Sua excelência, o presidente da república, estava numa excitação singular
depois de conhecida a sétima avaliação da troika.
Foi um sucesso. Dizem que é a prova que a via sacra da austeridade não nos
levará ao caminho das pedras, antes ao alpendre do oásis. Os negociadores
estrangeiros, os tais que mandam em nós hipotecando a soberania nacional (de
acordo com muitos profetas da desgraça), ou os tais que estão mancomunados com
o governo e atuam como seu testa-de-ferro (na fantasiosa versão do lone rider Pedro Lains), devem ter ido em visitação turística
ao santuário de Fátima entre duas reuniões com Gaspar e seus técnicos. E
ficaram tão arrebatados que deram o beneplácito aos progressos do ajustamento.
Cavaco, com a inspiração da omnipresente Maria (a consorte), anunciou em
voz invulgarmente trémula, com a comoção a raiar as palavras, que a inspiração
de Nossa Senhora de Fátima convenceu os negociadores da troika a caucionarem a avaliação benquista da economia portuguesa.
Cavaco não podia ser mais verrinoso para o governo.
Entrámos numa nova dimensão. Já não precisamos de colocar a economia nas
mãos de um tecnocrata com reputação internacional e odiado, a cada dia que
passa, pelos concidadãos a quem suga mais impostos. Qualquer um pode ficar com
a pasta das finanças e tomar a seu cargo as dores de parto dos complexos
processos de ajustamento económico. Tem é de ir à missa com regularidade e
fazer as preces matinais, vespertinas e ao serão, antes de se deitar com as
dores da economia e os vitupérios da população ditos em surdina ou em viva voz.
E deve prometer, esse ministro das finanças, que se os milagres económicos
forem materializados, meterá as pernas ao caminho em peregrinação até ao
santuário de Fátima para agradecer a graça com inspiração beata.
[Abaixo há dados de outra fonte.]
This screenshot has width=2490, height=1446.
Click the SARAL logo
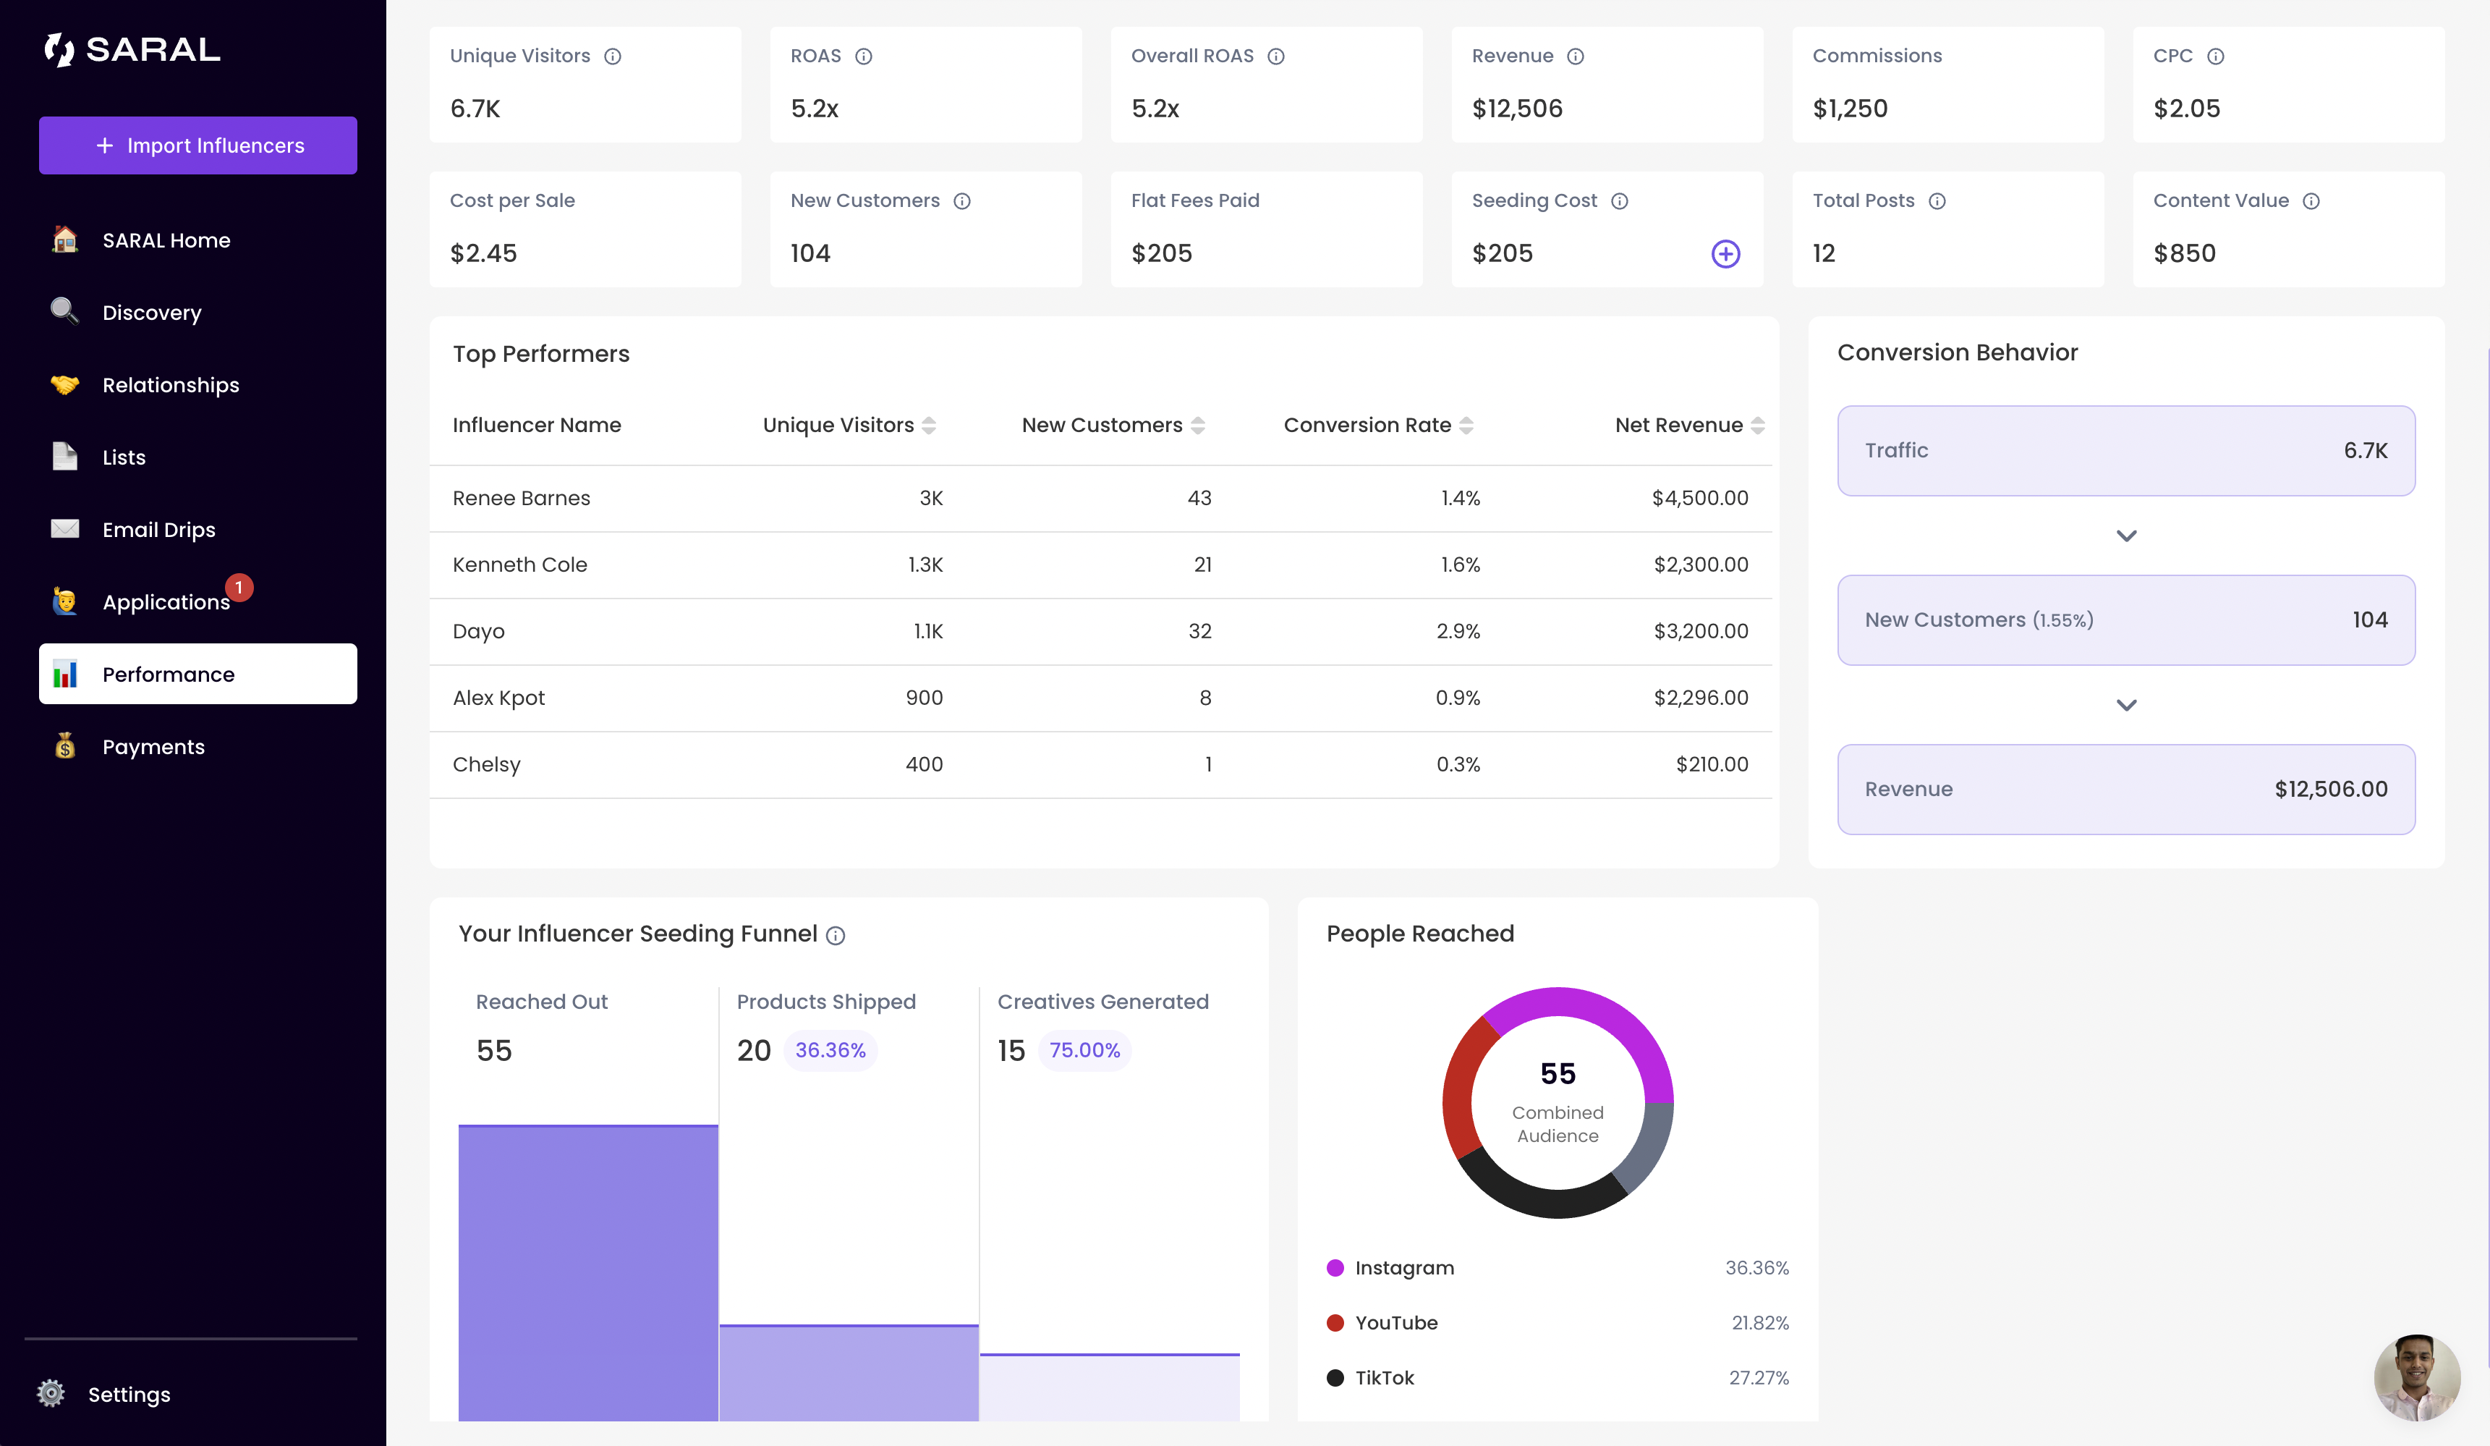[x=132, y=49]
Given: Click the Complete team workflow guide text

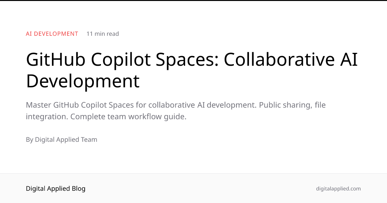Looking at the screenshot, I should click(x=129, y=116).
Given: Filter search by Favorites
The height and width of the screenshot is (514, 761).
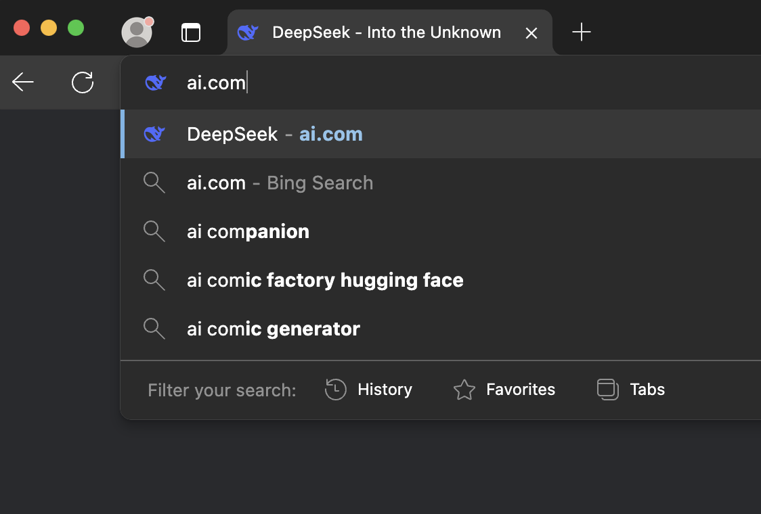Looking at the screenshot, I should (520, 390).
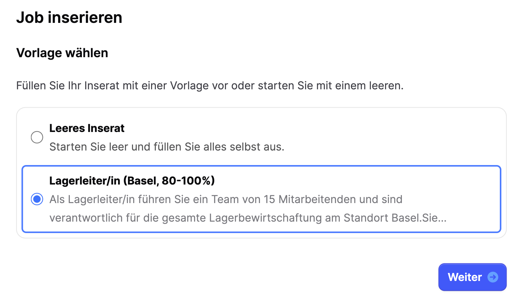Screen dimensions: 523x306
Task: Click the instruction text about Vorlage
Action: tap(209, 85)
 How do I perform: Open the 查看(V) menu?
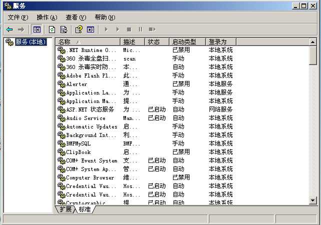[76, 18]
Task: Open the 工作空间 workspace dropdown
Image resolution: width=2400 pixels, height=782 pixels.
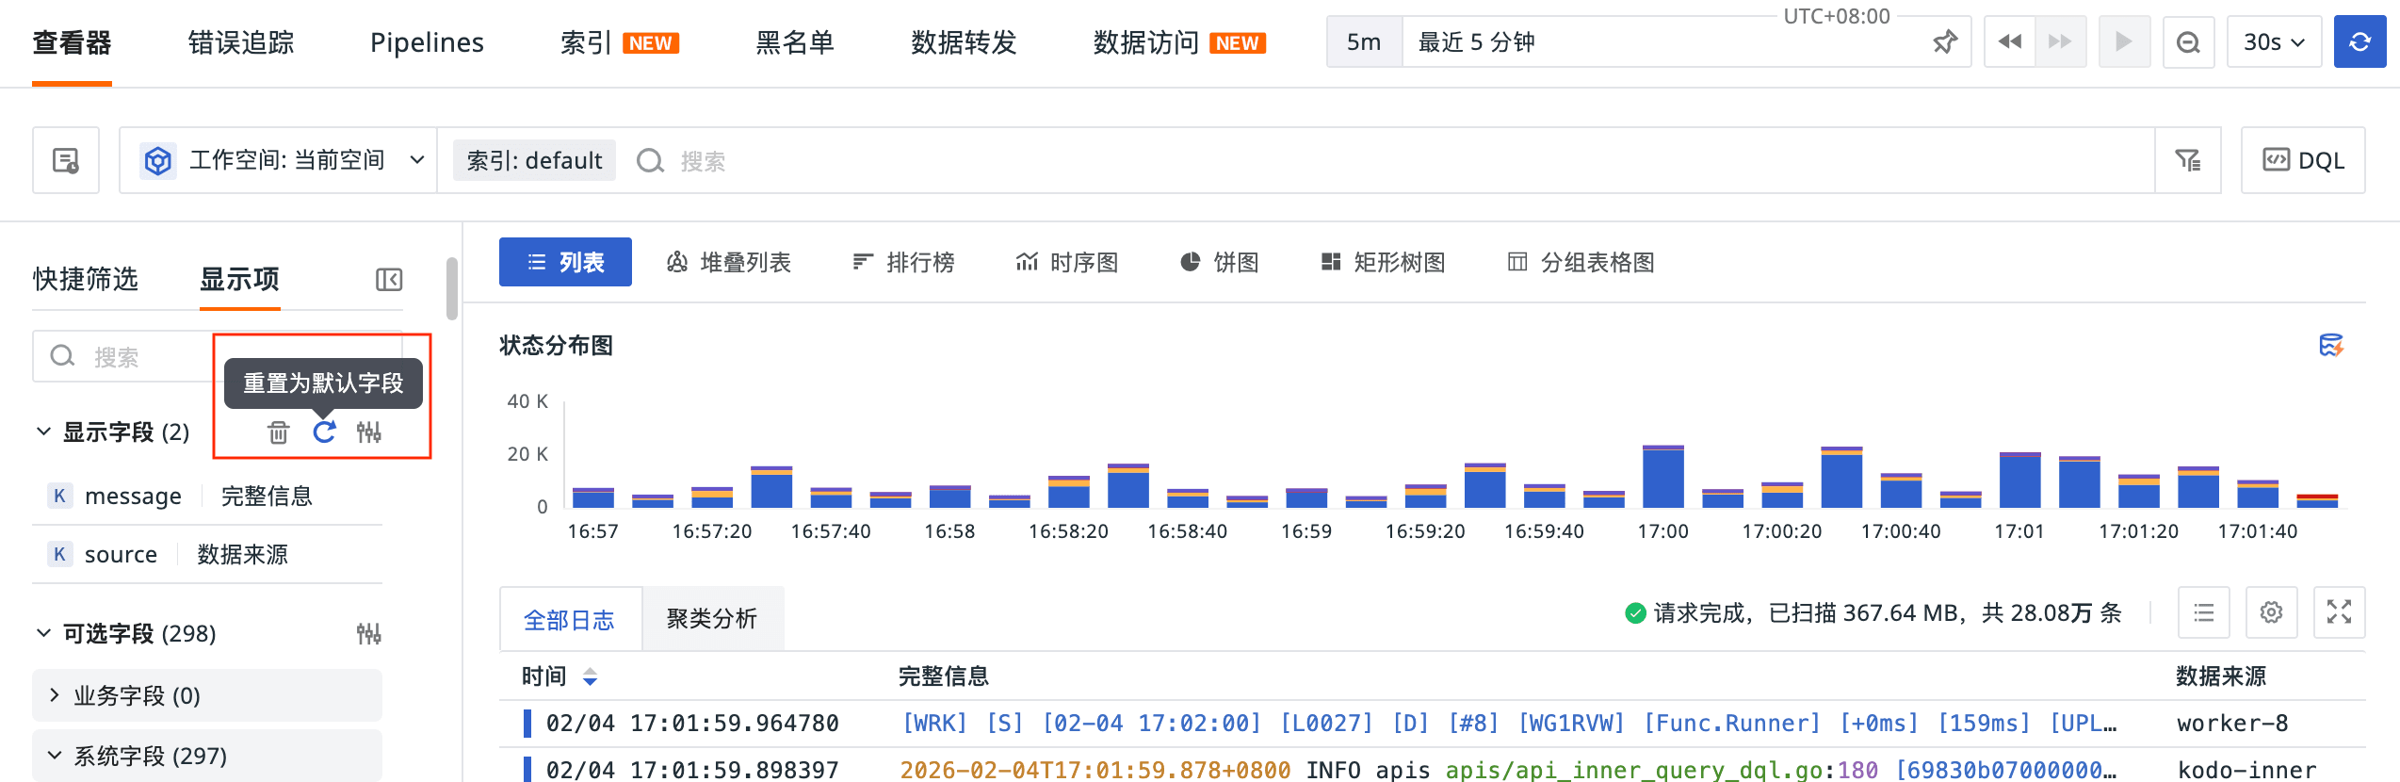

Mal ficará, doravante, a profissão de economista (que já não andava nas
boas graças dos demais, tantos os desacertos na análise e nas previsões). Com
esta dimensão metafísica da economia, a fé nos pastorzinhos falando mais alto
do que a elaborada análise econométrica que é cais de abrigo a modelos
económicos que se julgam infalíveis até a realidade provar que o não são, aos
economistas fica prometido desemprego. Podem ser substituídos por padres, que
já estão habituados a usar sotaina e a recitar de trás para a frente o velho e
o novo testamento. A fé trata do resto. Os ficheiros Excel serão dispensáveis.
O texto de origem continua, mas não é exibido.